/airflow-declarative

Airflow declarative DAGs via YAML

Primary LanguagePythonApache License 2.0Apache-2.0

airflow-declarative

Airflow declarative DAGs via YAML.

Compatibility: - Python 2.7 / 3.5+ - Airflow 1.8+ (should work with older versions as well, at least down to 1.7)

Key Features

  • Declarative DAGs in plain text YAML helps a lot to understand how DAG will looks like. Made for humans, not programmers.
  • It makes extremely hard to turn your DAGs into code mess. Even if you make complicated YAMLs generator the result would be readable for humans.
  • No more guilty about coupling business logic with task management system (Airflow). They now could coexists separated.
  • Static analysis becomes a trivial task.
  • It's a good abstraction to create your own scheduler/worker compatible with original Airflow one.

Examples

Check tests/dags directory for example of DAGs which will works and which won't. Use src/airflow_declarative/schema.py module for the reference about YAML file schema. It should be self descriptive.

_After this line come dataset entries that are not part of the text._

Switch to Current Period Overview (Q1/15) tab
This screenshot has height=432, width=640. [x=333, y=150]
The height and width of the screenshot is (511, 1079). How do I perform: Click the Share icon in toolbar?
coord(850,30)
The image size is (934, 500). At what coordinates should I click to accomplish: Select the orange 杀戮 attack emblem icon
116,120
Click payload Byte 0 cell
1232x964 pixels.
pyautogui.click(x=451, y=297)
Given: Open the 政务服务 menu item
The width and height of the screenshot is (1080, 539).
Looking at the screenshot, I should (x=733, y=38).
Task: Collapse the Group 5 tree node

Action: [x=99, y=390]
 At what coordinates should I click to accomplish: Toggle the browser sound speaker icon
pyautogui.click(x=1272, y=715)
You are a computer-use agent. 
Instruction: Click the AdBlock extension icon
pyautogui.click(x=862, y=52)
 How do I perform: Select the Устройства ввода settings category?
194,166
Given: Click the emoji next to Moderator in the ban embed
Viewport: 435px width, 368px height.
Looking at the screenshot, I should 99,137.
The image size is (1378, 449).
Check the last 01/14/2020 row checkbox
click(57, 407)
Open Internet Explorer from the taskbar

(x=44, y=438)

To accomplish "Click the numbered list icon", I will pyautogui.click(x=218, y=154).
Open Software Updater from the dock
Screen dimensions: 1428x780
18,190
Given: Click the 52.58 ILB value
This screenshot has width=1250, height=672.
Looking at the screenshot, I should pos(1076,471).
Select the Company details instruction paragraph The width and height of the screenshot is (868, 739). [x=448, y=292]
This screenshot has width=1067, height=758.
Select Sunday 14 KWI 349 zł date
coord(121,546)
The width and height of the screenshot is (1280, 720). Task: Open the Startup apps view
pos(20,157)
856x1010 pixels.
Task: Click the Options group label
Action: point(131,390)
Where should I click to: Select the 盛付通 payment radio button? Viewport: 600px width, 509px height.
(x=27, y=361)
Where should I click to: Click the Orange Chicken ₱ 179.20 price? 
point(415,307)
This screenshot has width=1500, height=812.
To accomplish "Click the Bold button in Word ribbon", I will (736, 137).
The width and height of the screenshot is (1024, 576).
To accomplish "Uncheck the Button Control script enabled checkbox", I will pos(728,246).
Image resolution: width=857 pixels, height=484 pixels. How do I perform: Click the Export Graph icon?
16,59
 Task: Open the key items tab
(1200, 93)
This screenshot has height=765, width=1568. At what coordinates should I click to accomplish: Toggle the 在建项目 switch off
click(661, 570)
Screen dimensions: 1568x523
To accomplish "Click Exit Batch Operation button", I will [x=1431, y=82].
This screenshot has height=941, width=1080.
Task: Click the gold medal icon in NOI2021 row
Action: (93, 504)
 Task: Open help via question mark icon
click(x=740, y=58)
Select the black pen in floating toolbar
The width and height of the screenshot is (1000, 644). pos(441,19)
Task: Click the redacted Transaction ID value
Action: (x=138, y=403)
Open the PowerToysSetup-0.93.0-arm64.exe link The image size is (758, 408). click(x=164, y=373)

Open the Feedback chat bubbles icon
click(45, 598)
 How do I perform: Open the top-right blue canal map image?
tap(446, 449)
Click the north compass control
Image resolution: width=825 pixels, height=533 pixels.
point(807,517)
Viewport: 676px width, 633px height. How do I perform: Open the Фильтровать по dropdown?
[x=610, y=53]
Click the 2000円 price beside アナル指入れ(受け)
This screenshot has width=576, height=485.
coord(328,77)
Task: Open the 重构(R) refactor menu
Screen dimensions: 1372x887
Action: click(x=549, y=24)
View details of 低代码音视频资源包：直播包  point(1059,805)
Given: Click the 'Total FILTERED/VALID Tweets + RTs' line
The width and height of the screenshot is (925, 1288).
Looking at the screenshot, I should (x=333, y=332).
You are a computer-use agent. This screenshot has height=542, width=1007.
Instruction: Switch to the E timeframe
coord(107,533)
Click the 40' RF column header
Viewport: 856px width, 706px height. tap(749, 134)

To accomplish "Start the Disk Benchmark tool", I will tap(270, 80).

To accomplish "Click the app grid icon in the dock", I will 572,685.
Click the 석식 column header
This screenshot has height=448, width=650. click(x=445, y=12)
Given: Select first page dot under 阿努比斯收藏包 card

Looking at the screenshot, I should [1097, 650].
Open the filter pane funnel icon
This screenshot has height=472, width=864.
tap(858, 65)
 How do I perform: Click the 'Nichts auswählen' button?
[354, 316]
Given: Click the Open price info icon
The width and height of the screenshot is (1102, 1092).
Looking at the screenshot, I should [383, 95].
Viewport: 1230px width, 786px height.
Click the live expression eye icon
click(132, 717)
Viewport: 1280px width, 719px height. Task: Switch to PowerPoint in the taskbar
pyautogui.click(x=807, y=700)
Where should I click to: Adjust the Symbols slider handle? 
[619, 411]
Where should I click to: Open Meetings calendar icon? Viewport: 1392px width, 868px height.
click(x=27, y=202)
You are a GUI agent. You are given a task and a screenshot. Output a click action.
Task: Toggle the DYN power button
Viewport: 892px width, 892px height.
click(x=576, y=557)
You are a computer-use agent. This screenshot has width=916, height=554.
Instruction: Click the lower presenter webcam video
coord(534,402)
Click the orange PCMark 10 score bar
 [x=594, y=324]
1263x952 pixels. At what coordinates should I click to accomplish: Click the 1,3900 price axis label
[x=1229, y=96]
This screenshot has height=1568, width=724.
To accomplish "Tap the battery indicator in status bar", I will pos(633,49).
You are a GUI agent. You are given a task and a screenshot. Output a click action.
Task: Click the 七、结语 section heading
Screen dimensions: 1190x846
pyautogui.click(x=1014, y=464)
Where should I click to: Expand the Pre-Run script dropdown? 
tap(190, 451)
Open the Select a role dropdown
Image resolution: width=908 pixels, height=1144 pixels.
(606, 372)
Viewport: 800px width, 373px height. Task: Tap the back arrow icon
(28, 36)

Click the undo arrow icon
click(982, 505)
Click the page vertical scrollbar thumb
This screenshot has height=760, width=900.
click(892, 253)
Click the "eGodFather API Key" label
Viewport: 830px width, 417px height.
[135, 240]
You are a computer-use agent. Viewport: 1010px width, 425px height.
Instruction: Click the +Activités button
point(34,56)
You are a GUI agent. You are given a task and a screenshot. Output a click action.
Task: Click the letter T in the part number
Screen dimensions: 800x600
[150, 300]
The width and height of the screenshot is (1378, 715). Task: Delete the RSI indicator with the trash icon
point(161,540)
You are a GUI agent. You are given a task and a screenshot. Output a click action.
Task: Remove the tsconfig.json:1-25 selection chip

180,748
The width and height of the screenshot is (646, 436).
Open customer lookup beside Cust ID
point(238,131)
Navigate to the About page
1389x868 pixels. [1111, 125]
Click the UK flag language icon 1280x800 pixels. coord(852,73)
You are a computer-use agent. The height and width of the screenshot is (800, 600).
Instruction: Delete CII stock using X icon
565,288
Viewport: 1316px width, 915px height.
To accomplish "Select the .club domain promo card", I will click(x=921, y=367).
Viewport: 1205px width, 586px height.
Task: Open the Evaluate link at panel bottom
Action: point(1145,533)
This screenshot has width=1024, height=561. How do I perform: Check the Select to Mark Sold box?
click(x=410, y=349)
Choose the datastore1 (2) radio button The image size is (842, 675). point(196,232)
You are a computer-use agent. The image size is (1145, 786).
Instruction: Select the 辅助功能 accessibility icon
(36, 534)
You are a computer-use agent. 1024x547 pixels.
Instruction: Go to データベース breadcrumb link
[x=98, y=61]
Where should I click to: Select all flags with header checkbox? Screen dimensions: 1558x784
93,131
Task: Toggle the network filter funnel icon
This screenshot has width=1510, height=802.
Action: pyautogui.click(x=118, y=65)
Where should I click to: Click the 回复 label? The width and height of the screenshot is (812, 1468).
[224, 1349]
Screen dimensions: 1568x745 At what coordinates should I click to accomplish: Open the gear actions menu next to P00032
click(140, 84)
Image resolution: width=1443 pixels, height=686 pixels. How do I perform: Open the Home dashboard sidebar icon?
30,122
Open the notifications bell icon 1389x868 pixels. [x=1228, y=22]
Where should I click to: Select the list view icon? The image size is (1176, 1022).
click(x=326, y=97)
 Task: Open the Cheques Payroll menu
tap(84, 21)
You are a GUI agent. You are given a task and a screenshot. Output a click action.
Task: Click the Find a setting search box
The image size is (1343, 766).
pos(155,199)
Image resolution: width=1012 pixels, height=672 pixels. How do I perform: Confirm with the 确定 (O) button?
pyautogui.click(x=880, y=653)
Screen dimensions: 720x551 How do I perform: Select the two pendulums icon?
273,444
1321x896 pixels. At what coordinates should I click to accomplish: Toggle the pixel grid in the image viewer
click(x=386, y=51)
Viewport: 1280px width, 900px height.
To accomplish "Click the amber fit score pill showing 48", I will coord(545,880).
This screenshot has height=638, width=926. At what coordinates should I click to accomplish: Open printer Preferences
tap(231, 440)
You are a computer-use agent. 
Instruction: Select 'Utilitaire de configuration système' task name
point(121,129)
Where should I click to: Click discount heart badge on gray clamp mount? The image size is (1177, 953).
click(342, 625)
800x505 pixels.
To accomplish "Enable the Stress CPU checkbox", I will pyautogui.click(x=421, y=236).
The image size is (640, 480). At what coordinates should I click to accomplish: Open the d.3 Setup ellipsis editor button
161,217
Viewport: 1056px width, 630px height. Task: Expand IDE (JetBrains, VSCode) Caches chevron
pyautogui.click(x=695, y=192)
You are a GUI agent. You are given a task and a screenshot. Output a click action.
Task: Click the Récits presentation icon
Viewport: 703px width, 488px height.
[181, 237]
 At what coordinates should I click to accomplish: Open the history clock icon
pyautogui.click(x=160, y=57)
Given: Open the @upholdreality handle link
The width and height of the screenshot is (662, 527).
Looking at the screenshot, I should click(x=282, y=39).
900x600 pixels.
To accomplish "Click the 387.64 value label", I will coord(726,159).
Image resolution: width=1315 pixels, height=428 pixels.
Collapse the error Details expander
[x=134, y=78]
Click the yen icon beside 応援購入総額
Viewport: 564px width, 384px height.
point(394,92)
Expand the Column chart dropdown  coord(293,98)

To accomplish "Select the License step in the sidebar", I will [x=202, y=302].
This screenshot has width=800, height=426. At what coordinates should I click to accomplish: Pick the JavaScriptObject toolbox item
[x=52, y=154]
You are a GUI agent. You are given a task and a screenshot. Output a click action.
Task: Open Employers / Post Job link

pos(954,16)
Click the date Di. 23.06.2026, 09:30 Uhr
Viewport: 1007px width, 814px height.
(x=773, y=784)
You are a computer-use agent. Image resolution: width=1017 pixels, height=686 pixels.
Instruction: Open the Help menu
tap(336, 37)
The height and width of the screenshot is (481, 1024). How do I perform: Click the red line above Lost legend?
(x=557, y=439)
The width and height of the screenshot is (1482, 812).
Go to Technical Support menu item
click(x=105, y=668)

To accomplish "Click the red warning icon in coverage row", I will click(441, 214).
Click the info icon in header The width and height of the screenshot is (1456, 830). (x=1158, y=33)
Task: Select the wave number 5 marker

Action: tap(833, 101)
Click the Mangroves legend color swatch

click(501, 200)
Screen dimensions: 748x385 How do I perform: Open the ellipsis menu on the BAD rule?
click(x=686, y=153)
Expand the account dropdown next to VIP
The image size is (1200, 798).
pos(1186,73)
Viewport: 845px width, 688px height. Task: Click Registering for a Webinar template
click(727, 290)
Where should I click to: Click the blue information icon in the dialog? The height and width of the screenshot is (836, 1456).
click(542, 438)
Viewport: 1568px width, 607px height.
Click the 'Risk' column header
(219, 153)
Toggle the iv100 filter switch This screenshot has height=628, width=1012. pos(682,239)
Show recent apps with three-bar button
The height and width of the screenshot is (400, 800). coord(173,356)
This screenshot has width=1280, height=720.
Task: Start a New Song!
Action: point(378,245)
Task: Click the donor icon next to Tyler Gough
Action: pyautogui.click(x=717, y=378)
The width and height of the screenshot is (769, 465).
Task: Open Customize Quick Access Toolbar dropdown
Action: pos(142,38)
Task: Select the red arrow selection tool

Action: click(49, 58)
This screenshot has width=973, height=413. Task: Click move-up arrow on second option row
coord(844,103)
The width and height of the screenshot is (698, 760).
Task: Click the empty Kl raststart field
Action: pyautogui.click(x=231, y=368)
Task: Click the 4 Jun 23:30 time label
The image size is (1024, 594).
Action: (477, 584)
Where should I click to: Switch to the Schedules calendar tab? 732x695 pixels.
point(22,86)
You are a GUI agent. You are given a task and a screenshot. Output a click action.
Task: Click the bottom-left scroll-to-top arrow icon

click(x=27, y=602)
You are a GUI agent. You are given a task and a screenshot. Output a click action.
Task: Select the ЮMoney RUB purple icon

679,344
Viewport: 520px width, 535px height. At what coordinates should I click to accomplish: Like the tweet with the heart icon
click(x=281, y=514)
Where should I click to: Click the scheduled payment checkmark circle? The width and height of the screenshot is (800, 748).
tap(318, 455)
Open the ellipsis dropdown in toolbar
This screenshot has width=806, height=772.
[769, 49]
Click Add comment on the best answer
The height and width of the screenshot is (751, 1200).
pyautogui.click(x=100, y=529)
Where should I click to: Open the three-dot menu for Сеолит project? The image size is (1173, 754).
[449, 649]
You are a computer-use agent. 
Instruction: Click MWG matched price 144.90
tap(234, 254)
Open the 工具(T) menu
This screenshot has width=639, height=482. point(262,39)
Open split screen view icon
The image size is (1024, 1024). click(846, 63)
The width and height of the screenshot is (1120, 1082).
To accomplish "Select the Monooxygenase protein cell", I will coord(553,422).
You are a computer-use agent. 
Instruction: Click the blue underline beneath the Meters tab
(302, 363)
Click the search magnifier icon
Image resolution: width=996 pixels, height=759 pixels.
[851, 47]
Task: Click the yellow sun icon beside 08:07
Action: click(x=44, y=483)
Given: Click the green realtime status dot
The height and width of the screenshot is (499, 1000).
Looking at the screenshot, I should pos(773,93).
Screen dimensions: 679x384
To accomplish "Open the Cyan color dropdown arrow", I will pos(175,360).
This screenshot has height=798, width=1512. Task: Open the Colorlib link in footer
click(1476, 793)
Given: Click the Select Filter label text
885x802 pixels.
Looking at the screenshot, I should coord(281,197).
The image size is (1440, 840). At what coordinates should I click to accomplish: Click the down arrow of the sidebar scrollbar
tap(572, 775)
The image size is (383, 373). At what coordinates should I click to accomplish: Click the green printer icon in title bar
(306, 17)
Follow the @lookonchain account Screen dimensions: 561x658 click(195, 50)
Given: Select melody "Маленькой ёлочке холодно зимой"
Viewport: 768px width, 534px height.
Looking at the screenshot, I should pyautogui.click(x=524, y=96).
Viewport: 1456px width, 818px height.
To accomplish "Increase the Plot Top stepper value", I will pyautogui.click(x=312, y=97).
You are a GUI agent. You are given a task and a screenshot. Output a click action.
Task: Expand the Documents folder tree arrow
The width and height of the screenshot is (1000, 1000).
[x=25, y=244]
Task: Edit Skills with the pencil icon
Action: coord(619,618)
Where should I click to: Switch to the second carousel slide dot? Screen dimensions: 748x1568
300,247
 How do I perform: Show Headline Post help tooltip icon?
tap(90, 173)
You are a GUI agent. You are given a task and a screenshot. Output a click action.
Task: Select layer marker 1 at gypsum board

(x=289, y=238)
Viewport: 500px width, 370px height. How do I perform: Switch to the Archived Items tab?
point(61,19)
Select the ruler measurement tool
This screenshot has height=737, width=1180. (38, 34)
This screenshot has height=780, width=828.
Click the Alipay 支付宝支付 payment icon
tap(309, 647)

Don't be shy to experiment: trafaret-config will help you to understand what had gone wrong and why and where.

Usage

Upstream Airflow

To use with current (up to 1.8.2 release) upstream Airflow, you need to provide DAGs via Python file anyway. That should looks something like this:

import os

import airflow_declarative

ROOT = '/usr/local/share/airflow'  # here should be yours path, whatever
DAGS = [
    airflow_declarative.from_path(os.path.join(root, item))
    for item in os.listdir(ROOT)
    if item.endswith(('.yml', '.yaml'))
]

globals().update({dag.dag_id: dag for dag in DAGS})

And place such file to AIRFLOW_HOME directory. Airflow will load dags in old fashion way.

Patched Airflow

Checkout patches directory for patches against Airflow release to have native declarative dags support on it. In this case no Python files are need on AIRFLOW_HOME path - just put there your YAMLs, they'll get loaded automagically.